• DIRECTIONS FOR THIS TASK
Set down again exactly the lines of the listing below that fall between the line holding "Instruction: Bookmark the" and the line holding "Toggle the third", inclusive.

::::

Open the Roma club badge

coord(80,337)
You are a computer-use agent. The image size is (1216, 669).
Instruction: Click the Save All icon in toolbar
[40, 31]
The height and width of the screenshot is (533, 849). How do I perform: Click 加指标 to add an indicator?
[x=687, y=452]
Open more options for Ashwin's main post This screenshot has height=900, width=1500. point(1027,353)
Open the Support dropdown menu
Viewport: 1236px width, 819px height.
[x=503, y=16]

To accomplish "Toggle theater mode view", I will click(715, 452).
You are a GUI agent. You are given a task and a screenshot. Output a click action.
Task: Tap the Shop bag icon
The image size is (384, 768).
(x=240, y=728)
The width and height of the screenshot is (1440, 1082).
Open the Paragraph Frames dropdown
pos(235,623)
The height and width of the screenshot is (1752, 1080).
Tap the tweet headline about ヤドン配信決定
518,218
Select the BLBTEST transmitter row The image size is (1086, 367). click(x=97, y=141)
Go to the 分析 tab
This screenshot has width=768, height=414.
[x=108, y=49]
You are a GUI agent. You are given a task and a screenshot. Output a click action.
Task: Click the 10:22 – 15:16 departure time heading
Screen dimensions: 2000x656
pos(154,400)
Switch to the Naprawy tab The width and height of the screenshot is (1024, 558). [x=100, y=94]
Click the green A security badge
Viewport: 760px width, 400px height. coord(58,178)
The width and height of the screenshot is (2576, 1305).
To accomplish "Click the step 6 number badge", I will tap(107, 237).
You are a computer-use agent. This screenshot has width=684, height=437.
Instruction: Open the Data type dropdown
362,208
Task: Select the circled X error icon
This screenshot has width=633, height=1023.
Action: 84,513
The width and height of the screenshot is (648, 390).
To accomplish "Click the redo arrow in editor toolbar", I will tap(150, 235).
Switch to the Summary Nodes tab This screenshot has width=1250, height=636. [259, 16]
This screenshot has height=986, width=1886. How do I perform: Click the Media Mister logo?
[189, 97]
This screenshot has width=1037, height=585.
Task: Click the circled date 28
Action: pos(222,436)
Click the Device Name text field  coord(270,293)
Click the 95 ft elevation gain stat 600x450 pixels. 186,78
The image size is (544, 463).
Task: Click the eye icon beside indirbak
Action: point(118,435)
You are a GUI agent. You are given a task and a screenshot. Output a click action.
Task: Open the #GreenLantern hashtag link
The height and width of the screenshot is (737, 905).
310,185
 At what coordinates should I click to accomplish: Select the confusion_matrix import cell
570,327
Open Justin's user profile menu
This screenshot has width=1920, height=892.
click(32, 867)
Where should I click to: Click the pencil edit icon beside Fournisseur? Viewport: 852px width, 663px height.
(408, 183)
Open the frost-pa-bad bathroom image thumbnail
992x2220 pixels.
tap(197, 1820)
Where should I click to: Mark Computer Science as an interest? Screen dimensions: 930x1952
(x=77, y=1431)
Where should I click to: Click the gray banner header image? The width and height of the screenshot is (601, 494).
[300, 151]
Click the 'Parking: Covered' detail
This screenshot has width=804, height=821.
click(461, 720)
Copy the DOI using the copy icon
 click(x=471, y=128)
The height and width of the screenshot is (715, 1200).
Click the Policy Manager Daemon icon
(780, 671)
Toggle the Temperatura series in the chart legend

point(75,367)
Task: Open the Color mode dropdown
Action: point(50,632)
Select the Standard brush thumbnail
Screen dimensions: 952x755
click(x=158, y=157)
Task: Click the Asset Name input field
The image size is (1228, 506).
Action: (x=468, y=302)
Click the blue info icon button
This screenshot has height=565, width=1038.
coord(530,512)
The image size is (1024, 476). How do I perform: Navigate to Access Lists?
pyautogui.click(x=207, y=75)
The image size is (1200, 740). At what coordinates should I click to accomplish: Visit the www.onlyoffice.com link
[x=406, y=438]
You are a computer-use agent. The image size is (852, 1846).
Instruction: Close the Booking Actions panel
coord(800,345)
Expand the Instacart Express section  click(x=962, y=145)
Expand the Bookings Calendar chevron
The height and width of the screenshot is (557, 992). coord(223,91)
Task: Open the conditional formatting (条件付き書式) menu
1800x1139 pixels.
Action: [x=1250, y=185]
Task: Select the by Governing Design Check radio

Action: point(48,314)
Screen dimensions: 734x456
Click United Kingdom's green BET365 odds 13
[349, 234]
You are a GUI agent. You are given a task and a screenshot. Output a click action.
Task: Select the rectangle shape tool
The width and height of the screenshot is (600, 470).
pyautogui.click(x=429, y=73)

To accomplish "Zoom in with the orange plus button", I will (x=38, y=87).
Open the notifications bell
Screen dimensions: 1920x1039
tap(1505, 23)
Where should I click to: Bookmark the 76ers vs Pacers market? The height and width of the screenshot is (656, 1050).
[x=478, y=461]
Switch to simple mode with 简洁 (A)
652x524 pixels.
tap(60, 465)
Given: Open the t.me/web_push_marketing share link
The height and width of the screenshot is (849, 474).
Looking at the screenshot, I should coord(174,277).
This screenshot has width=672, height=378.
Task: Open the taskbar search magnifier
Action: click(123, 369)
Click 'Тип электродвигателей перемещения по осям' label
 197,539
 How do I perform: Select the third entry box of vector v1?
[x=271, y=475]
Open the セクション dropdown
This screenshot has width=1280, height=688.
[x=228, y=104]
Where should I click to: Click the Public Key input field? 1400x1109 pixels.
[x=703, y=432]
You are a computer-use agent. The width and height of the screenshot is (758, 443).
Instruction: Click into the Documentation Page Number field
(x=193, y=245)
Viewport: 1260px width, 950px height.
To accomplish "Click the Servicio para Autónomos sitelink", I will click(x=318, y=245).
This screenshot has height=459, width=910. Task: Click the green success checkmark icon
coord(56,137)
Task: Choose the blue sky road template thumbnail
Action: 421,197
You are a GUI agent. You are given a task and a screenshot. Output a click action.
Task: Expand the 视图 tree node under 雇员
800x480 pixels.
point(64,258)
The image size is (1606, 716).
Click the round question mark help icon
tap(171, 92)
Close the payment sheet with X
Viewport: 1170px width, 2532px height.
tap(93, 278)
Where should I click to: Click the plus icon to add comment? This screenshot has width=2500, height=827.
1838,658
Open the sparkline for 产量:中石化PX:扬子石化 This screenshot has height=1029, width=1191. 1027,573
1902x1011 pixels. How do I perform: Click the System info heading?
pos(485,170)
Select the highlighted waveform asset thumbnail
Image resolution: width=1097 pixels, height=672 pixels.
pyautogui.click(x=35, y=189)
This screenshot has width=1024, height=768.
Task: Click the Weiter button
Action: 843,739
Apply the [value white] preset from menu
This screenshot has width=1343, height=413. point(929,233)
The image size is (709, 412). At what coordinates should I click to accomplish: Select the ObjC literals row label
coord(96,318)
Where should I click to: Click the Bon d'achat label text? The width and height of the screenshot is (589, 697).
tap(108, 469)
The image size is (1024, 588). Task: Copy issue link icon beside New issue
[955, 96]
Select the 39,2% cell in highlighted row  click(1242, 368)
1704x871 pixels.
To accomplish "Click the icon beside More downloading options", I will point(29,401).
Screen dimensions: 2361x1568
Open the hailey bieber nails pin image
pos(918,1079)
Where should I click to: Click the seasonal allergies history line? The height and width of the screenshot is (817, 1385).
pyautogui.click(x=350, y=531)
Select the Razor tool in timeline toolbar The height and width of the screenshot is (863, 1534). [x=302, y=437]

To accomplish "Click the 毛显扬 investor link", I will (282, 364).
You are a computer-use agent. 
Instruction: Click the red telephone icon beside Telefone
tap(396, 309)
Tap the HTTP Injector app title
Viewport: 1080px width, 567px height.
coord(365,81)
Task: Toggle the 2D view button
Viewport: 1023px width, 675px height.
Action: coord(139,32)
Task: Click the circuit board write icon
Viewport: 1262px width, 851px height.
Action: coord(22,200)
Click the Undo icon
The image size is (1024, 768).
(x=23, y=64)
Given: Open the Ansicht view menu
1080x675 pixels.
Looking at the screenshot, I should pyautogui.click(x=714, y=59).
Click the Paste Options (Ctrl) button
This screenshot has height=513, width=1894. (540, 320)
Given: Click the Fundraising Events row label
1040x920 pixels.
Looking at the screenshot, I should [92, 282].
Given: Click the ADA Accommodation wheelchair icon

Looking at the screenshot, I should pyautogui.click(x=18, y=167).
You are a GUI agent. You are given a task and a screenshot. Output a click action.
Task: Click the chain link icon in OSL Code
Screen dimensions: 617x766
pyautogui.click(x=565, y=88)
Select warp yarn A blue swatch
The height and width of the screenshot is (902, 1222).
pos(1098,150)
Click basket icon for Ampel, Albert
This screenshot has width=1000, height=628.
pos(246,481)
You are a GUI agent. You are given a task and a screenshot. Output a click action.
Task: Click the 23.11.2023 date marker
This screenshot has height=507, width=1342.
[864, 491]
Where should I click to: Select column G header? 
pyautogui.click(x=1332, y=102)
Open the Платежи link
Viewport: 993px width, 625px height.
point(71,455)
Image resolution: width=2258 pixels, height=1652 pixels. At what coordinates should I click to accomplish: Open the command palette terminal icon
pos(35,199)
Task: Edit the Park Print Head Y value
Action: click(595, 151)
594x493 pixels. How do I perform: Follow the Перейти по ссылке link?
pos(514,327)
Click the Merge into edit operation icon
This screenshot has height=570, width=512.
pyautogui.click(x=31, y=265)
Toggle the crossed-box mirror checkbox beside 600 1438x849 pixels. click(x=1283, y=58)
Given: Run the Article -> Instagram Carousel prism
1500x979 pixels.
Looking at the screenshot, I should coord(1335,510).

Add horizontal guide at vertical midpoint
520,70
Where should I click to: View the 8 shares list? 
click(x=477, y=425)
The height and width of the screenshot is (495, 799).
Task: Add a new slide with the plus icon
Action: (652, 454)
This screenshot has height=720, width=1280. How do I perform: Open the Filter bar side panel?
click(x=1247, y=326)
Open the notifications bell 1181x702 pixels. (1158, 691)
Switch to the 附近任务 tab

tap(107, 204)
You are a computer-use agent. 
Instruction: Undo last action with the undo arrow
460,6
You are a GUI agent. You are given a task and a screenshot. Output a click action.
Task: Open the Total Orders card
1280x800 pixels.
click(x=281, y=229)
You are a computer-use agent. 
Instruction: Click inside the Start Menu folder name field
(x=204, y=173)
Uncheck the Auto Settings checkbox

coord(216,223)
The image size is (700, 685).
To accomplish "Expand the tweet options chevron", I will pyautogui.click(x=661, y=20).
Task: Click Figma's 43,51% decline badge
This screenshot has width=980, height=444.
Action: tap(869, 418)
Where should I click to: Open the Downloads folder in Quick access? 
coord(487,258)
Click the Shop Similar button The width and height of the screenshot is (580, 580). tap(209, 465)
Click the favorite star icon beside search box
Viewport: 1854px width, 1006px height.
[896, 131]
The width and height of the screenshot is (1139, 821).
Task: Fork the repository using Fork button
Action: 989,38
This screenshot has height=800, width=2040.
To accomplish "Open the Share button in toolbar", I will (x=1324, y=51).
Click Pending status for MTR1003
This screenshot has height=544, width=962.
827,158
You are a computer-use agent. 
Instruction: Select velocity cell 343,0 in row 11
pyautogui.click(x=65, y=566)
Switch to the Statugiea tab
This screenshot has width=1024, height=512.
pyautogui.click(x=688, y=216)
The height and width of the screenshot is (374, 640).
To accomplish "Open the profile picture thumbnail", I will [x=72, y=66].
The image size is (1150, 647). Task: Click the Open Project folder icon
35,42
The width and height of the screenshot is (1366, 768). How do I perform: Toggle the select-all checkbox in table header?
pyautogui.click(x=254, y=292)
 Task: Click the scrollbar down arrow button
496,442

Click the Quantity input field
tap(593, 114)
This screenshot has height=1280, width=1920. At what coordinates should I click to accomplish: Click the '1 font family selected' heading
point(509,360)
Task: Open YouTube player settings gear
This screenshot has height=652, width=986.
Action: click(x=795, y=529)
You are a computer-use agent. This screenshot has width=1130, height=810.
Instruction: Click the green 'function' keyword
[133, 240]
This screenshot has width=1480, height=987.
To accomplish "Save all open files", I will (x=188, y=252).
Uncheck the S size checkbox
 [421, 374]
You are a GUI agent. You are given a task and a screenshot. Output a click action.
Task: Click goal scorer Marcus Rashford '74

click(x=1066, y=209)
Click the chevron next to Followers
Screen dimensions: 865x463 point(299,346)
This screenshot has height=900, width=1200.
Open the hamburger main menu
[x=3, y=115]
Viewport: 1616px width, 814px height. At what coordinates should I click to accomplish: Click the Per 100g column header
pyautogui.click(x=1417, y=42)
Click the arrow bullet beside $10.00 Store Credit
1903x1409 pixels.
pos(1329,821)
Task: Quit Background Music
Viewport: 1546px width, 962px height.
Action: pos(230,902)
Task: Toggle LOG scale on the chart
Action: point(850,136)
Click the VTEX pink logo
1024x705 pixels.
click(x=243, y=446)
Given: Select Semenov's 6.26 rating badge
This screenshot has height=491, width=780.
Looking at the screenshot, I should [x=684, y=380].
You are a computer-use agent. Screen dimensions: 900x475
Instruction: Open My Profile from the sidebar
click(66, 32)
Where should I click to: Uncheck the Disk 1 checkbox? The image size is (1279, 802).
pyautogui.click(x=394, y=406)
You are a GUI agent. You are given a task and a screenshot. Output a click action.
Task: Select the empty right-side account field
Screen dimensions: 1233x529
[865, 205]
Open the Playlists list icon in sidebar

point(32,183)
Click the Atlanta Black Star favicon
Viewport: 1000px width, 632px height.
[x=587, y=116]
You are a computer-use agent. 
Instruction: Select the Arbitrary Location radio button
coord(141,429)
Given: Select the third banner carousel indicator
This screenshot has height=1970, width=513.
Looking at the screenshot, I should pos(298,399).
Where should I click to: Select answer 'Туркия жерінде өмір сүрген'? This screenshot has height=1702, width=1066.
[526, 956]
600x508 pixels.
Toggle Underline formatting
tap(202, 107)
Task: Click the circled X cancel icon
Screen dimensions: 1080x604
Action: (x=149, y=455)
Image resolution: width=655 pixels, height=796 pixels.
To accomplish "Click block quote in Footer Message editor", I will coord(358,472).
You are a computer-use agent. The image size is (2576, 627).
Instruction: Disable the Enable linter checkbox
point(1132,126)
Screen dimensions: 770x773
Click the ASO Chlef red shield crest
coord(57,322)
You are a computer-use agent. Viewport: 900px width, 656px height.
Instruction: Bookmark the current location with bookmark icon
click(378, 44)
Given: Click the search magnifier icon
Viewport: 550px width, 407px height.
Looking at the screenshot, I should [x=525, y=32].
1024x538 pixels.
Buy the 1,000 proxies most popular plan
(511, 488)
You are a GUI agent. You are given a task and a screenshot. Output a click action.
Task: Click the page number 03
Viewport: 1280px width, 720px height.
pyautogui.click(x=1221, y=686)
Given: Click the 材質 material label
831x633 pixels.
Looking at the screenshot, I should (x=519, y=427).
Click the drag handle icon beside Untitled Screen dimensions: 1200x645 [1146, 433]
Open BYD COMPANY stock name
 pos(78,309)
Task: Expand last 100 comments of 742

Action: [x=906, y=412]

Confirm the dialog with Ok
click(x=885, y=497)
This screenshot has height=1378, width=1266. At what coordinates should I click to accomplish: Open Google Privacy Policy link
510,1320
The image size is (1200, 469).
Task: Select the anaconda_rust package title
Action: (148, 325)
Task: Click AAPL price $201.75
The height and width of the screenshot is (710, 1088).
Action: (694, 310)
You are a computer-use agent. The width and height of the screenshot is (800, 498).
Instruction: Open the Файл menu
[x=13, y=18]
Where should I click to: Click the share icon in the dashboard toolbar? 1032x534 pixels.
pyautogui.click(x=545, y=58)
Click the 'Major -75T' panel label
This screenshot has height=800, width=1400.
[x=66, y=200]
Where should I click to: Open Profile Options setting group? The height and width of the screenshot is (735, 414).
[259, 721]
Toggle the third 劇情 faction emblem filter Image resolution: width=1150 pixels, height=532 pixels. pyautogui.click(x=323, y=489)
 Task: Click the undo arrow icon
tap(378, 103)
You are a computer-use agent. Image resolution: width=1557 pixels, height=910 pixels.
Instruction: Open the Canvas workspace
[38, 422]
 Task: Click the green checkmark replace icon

::::

• TASK SOLUTION
Instruction: Bookmark the current location with bookmark icon
click(378, 44)
Given: Click the search magnifier icon
Viewport: 550px width, 407px height.
Looking at the screenshot, I should [x=525, y=32].
1024x538 pixels.
Buy the 1,000 proxies most popular plan
(511, 488)
You are a GUI agent. You are given a task and a screenshot. Output a click action.
Task: Click the page number 03
Viewport: 1280px width, 720px height.
pyautogui.click(x=1221, y=686)
Given: Click the 材質 material label
831x633 pixels.
Looking at the screenshot, I should (x=519, y=427).
Click the drag handle icon beside Untitled Screen dimensions: 1200x645 [1146, 433]
Open BYD COMPANY stock name
 pos(78,309)
Task: Expand last 100 comments of 742

Action: [x=906, y=412]

Confirm the dialog with Ok
click(x=885, y=497)
This screenshot has height=1378, width=1266. At what coordinates should I click to accomplish: Open Google Privacy Policy link
510,1320
The image size is (1200, 469).
Task: Select the anaconda_rust package title
Action: (148, 325)
Task: Click AAPL price $201.75
The height and width of the screenshot is (710, 1088).
Action: (694, 310)
You are a computer-use agent. The width and height of the screenshot is (800, 498).
Instruction: Open the Файл menu
[x=13, y=18]
Where should I click to: Click the share icon in the dashboard toolbar? 1032x534 pixels.
pyautogui.click(x=545, y=58)
Click the 'Major -75T' panel label
This screenshot has height=800, width=1400.
[x=66, y=200]
Where should I click to: Open Profile Options setting group? The height and width of the screenshot is (735, 414).
[259, 721]
Toggle the third 劇情 faction emblem filter Image resolution: width=1150 pixels, height=532 pixels. pyautogui.click(x=323, y=489)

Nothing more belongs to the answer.